## EXCERPTED RECORDS
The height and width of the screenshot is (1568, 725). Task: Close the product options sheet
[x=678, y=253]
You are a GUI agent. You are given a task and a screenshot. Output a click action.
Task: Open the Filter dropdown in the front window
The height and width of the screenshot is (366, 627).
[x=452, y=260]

## TASK DESCRIPTION
The answer is every entry, repeated word for word.

## ANSWER AREA
The height and width of the screenshot is (1568, 725). Task: Close the product options sheet
[x=678, y=253]
You are a GUI agent. You are given a task and a screenshot. Output a click action.
Task: Open the Filter dropdown in the front window
The height and width of the screenshot is (366, 627).
[x=452, y=260]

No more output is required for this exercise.